Le voci si rincorrono e c’è solo da sperare che non corrisponda al vero che la macchina dell’ossigeno non era in loco perché trasferita a Lampedusa per l’inaugurazione del locale centro di sterilizzazione per cani e gatti randagi. Per la cronaca si tratta dell’inaugurazione alla quale ha presenziato il Sottosegretario Elio Cardinale. Da Lampedusa, sebbene in forma non ufficiale, negano. C’è una bombola di ossigeno ed un tavolo operatorio forse arrivato da Palermo. Per la bombola, però, qualora arrivata da Palermo, non ci vuole molto a sostituirla. Forse, ma di bombole al canile, non è chiaro se a tutt’oggi ce ne siano.

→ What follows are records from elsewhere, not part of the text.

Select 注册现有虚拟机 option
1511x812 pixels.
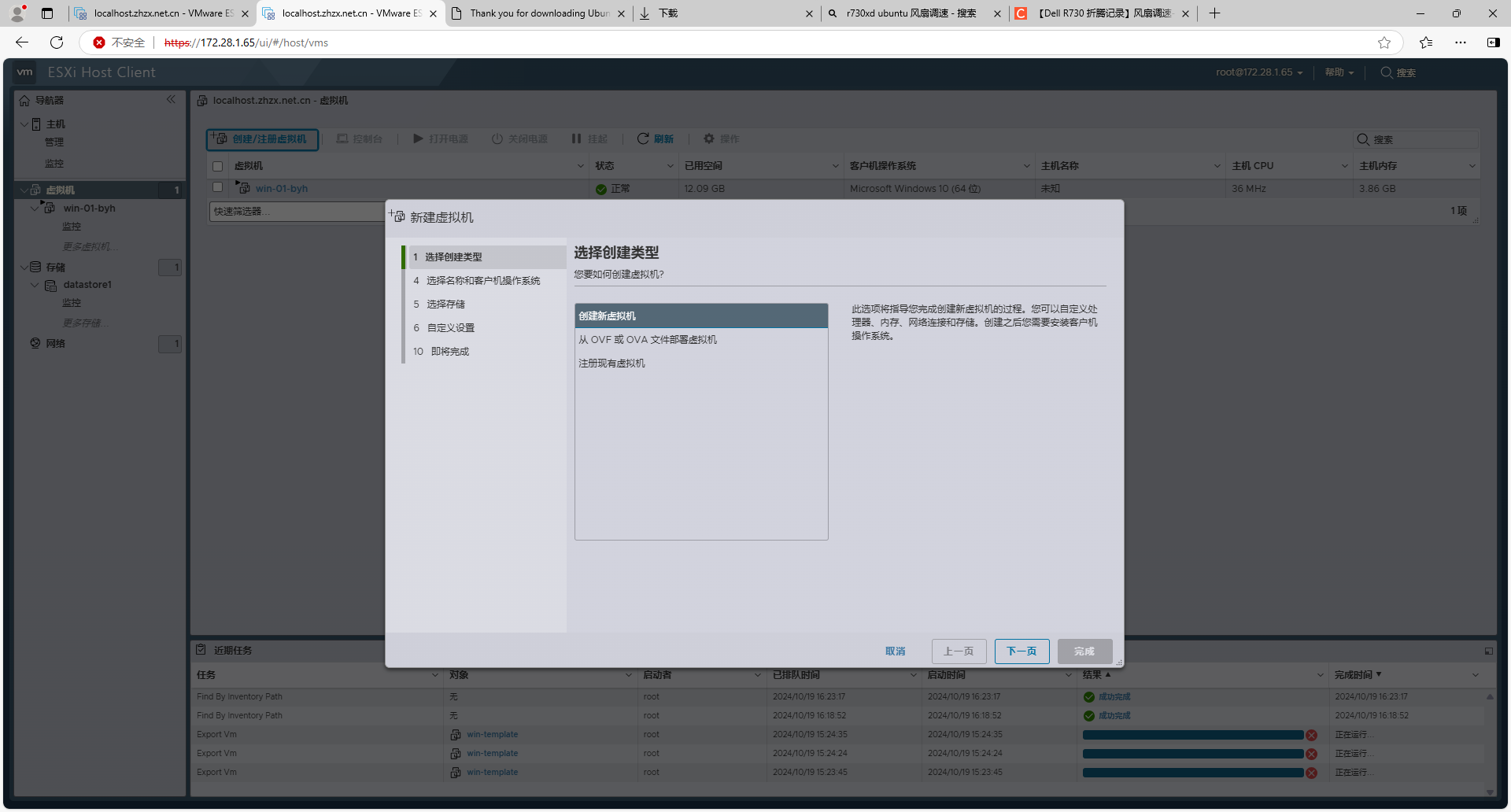click(x=612, y=364)
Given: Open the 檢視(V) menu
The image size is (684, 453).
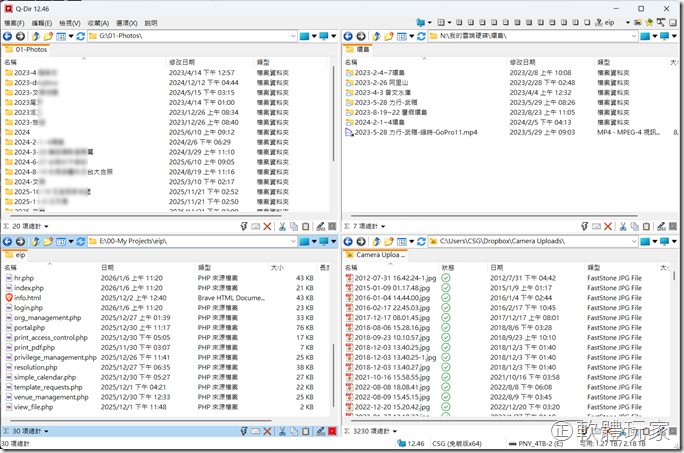Looking at the screenshot, I should tap(70, 22).
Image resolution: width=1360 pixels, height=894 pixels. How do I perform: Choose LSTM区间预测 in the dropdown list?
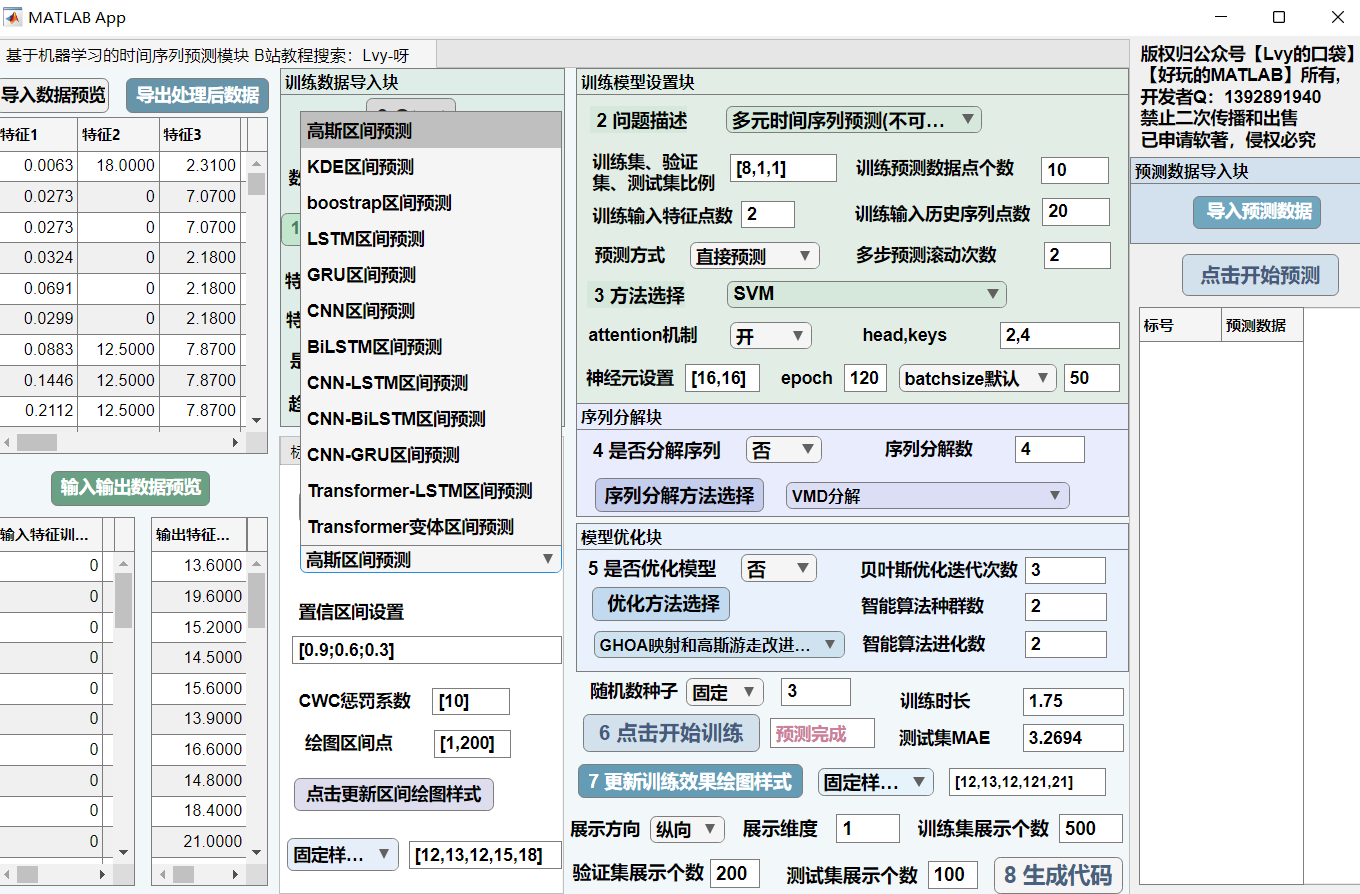(365, 239)
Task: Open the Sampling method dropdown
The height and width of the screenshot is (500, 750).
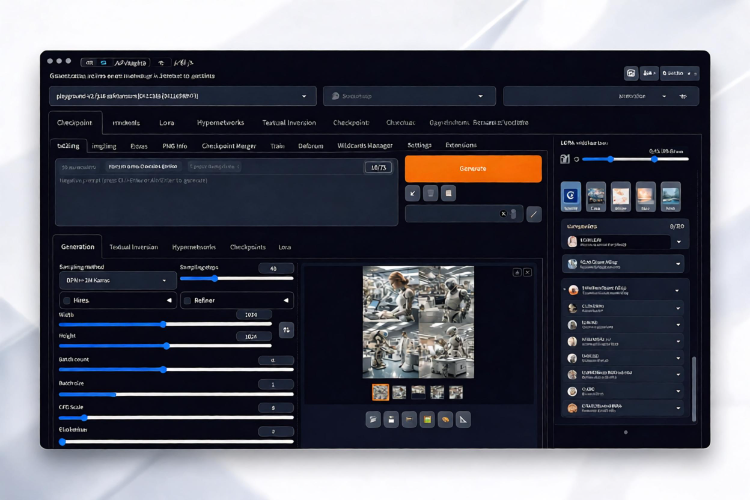Action: click(x=118, y=280)
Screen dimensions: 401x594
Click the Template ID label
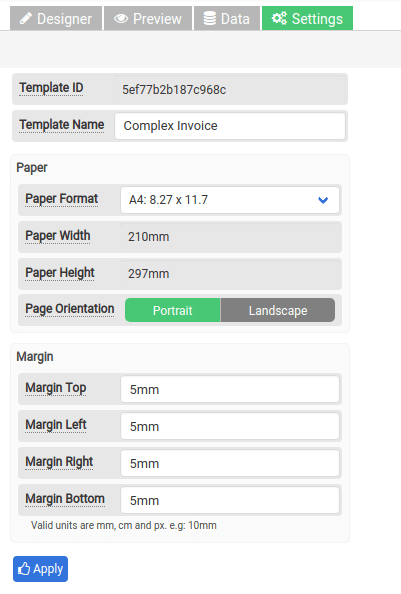click(51, 88)
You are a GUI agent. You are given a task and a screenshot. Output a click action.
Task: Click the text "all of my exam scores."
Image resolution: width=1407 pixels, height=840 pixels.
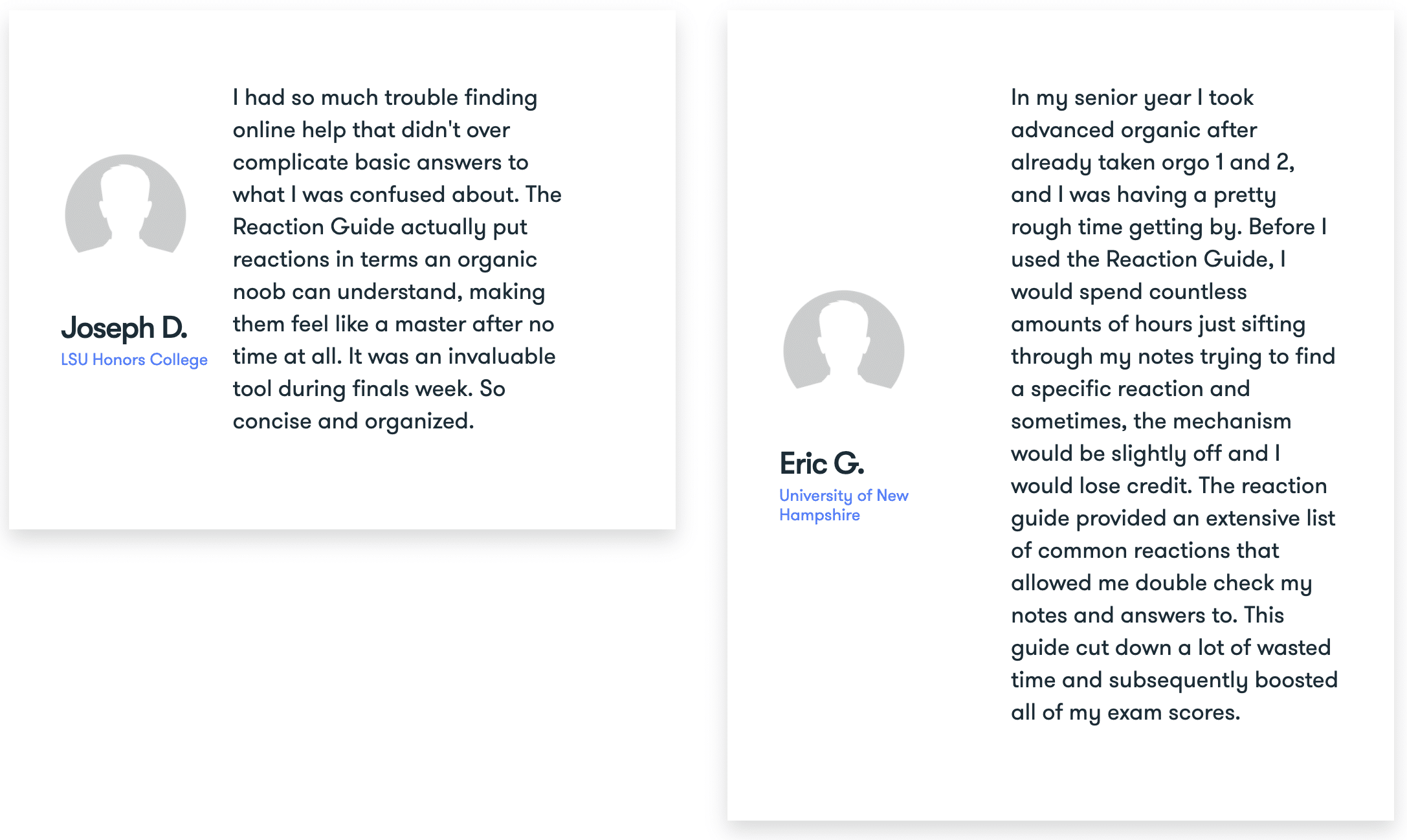pyautogui.click(x=1125, y=713)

Secondo quanto si è avuto modo di apprendere il cane sarebbe stato rinvenuto in terra. Poi delle persone esterne al canile, impietosite, lo avrebbe adagiato su una barella. Sarebbe stato impedito, però, di trasferirlo in una struttura esterna specializzata per le cure del caso. A spese, peraltro, non del canile. Un fatto che, se appurato, rappresenterebbe un ennesimo elemento di polemica dopo le accuse già riferite nei giorni scorsi, di non prestare soccorsi ad animali bisognosi. Ora anche la mancanza di macchinari adeguati.

Muore così, fra atroci patimenti, uno dei tanti cani del Comune di Palermo, assistito, se così si può dire, da una struttura vecchia, verosimilmente poco funzionale e che non offrirebbe neanche i più elementari servizi di pronto intervento.